- _Aim A_
In the forum thread about grocery pickups, translate this sentence into Spanish: "All I know is I will NEVER do another Walmart order on DoorDash."
- _Aim B_
Answer these questions from the forum thread about grocery pickups.
(i) Which two stores does Ms. Mercenary say she will do for a straight pickup?
(ii) What reason does MissAnne give for doing 7-Eleven and holiday/Sinclair orders?
(iii) What payout does Trafficat say might make a Walmart order worth doing?

- _Selected extract_
§
# Do you accept store/grocery pickups? [Poll]



## reg barclay (Nov 3, 2015)

Do you accept store/grocery pickups?


----------



## MontcoUberDriver (Aug 14, 2018)

Only if…


----------



## Ms. Mercenary (Jul 24, 2020)

I’ll do a 7-11 for a straight pickup; also a Wawa. Otherwise, it’s “Never”.


----------



## Uberdriver2710 (Jul 15, 2015)

MontcoUberDriver said:


> Only if…
> View attachment 609046


----------



## MissAnne (Aug 9, 2017)

Definitely will not do Walmart, shop and pay, or any of that crap. I will do 7-Eleven and holiday/Sinclair, because usually the orders are ready and on the counter waiting for you.


----------



## Trafficat (Dec 19, 2016)

All I know is I will NEVER do another Walmart order on DoorDash.

The amount will never be worth it. If the payout was $40, maybe I'd do it. But it won't be. It'll be closer to $5 or $10 for over an hour of your time plus vehicle expenses.


----------



## SHalester (Aug 25, 2019)

huh, those answers seem to be stacked against just accepting it. Huh.
§
- _Stored data_
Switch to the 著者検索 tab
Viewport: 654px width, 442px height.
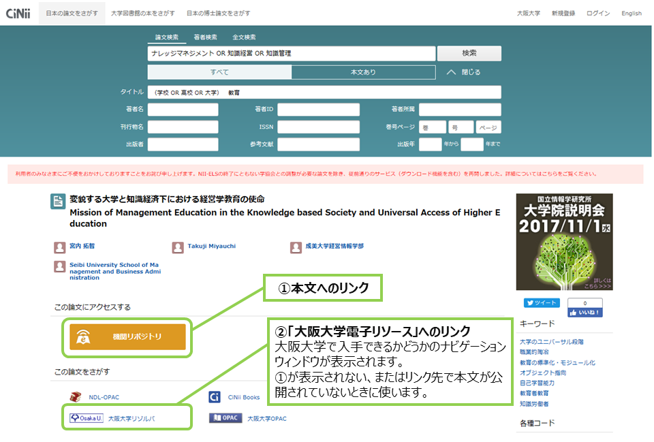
§
- _Problem solution A_
Lo único que sé es que NUNCA volveré a hacer otro pedido de Walmart en DoorDash.

- _Problem solution B_
(i) A 7-11 and a Wawa.
(ii) The orders are usually ready and on the counter waiting.
(iii) $40.